Açıkça anlaşılıyor ki Rus lideri Putin’in enerji piyasasını kontrolü altında bulundurmak için yakın ve uzak vadeli hedefleri ve bu hedeflere ulaşmak için birkaç stratejisi var. Bu durumda coğrafi konumu itibarıyla Batı adına Rusya’yı durdurabilecek tek ülke Türkiye bu yüzden Batı’nın tam desteğini almak gerekiyor.
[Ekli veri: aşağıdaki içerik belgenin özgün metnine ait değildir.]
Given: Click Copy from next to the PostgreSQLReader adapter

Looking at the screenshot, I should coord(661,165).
Almanya’nın Rusya ile boru hatları konusuda doğal gazın kuzeyden Almanya’ya getirilmesini kapsayan anlaşmanın askıya alınması için Almanya’ya baskı koymak, böylece Rusya’yı tekrar Türkiye ile anlaşma yollarını aramaya zorlamak ve Türk Akımı projesini hayata geçirmek; Esed’in Halep’in güneyindeki alanda kalmasının ve Halep dahil bu alanda özerk bir Türkmen bölgesi kurulmasının gerekliliği konusunda uluslararası toplumu ikna etmek; DAİŞ’e karşı birlikte mücadele etmekle birlikte bazı bölgeleri onların kontrolüne bırakmak için aracılık üstlenmek; PKK ile Rusya işbirliğinin Batı için tehlikeli sonuçları olabileceğini göstermek.
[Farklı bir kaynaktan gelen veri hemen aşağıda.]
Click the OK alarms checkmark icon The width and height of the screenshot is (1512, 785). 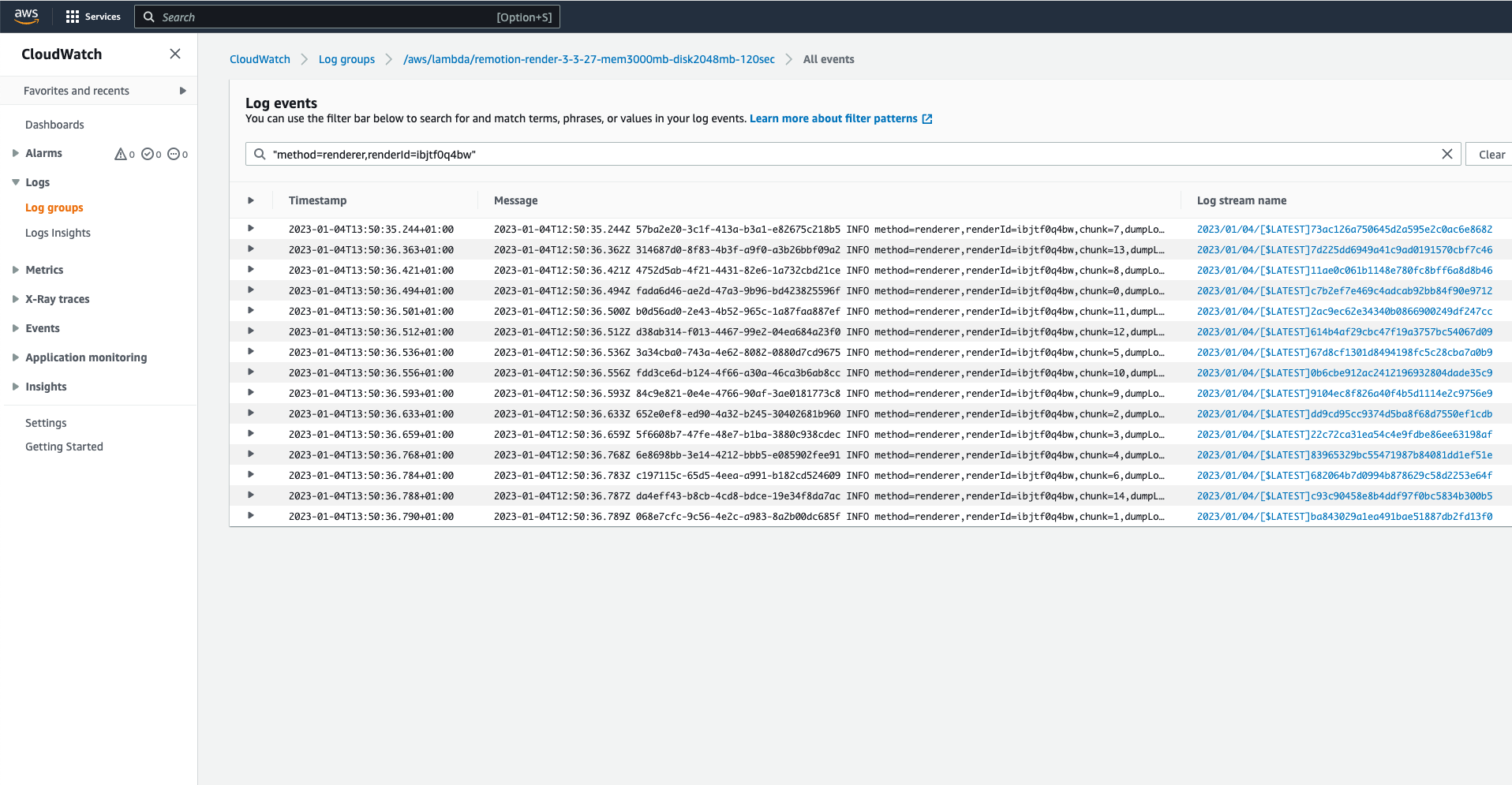coord(148,154)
Thomas Piketty, Ortadoğu’da kaynakların coğafi olarak dağılımının oransız olmasının bölgenin istikrasızlaşmasında ve radikalizm üretmesinde en büyük sebep olduğunu gösteriyor.[1] O halde kaynaklardan faydalanacak yerli grup sayısını artırmak, savaş ve terörün bitirilmesi için bir çözüm olabilir. O halde son olarak bu konuda Batı’yı hazırlamak ve OPEC’in yeniden gözden geçirilerek anlaşma taraflarının sayısını artırılması da sorunların çözümü için atılacak adımlar arasında olabilir.